■ SET PROBLEM 1
In the forum thread about old hardware and emulation, how many Amiga games does the poster say they own?

★ ★ ★ ★ ★ ★ ★

I am not generally a fan of keeping old hardware around any more. I usually get rid of it one way or another. I used to have a huge collection of old unix workstations and tons of other obscure hardware. One day I decided to get rid of it all.

The one thing I have been saving for years is a Windows 98 PC for DOS/Early Windows gaming. If emulation ever catches up I would potentially get rid of it.(But maybe not since I am somewhat attached to those old components)

None of the emulators I have seen so far will do any of read 880K floppies, or read and execute C64 cartidges, or run at 68030 speeds and capabilities. Most of the Amiga ones are for A500’s, which I never had (A1000, A2500/030).

Plus, I have over 1100 games for the Amiga, and currently no way to move them over from floppy other than using an Amiga MS-DOS emulator file system to copy them one at a time… I may not live that long! (even if I can find a working floppy drive for my Linux boxes!)

Not exactly what you were asking, but did you ever check-out this? 4,545 games ready for download…

I was aware of its existence (sort of) - but I had intended to use the ‘legit’ ones I own first, THEN fill in the blanks with illegit ones I own. Didn’t check in to the details of abandonware - or how the law reads here in Canada - the copyright laws have become completely ridiculous over the last number of years…

I guess I’ll have to try an emulator or 2 now to see how the speed is!

★ ★ ★ ★ ★ ★ ★

■ SET PROBLEM 2
Rewrite the lines of the listing from the line containing "Image resolution: width=1568" through the end of the listing, replacing "Toggle" with "Switch" and keeping everything else the same.

Entries on where items appear
★ ★ ★ ★ ★ ★ ★

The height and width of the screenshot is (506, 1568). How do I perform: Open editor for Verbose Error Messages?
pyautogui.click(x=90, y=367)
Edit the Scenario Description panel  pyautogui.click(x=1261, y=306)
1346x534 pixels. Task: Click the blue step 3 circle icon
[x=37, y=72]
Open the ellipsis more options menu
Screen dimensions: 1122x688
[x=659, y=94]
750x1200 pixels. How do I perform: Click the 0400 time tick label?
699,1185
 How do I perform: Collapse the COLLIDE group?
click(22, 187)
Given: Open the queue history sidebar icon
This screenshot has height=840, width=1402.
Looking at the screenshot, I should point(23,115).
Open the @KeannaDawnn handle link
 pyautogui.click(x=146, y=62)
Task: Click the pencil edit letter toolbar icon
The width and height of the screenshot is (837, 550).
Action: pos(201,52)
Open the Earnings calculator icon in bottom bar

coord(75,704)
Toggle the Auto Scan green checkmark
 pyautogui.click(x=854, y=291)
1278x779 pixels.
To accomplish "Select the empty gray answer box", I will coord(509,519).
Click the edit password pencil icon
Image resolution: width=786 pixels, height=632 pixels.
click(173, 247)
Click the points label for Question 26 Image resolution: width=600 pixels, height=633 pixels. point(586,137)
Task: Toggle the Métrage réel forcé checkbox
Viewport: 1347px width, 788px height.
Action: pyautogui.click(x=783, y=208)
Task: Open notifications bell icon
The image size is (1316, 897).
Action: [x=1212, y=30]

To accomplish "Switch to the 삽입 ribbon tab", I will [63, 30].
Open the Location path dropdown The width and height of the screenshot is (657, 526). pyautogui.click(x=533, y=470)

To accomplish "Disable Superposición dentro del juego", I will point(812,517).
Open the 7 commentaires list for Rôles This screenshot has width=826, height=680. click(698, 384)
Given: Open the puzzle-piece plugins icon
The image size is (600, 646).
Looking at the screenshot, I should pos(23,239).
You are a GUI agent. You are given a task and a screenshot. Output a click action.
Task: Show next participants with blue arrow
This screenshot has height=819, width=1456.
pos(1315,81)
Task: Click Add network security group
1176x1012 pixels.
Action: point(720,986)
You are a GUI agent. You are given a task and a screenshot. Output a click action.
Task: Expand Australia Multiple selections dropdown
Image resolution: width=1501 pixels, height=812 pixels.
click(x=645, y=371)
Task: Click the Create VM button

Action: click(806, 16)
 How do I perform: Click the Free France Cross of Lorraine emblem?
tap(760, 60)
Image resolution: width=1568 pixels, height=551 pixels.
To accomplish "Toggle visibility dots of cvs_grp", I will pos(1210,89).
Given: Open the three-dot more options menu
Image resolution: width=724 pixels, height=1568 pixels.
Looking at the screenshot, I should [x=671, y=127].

★ ★ ★ ★ ★ ★ ★

■ TASK RESULT 1
Over 1100.

■ TASK RESULT 2
Image resolution: width=1568 pixels, height=551 pixels.
To accomplish "Switch visibility dots of cvs_grp", I will pos(1210,89).
Given: Open the three-dot more options menu
Image resolution: width=724 pixels, height=1568 pixels.
Looking at the screenshot, I should [x=671, y=127].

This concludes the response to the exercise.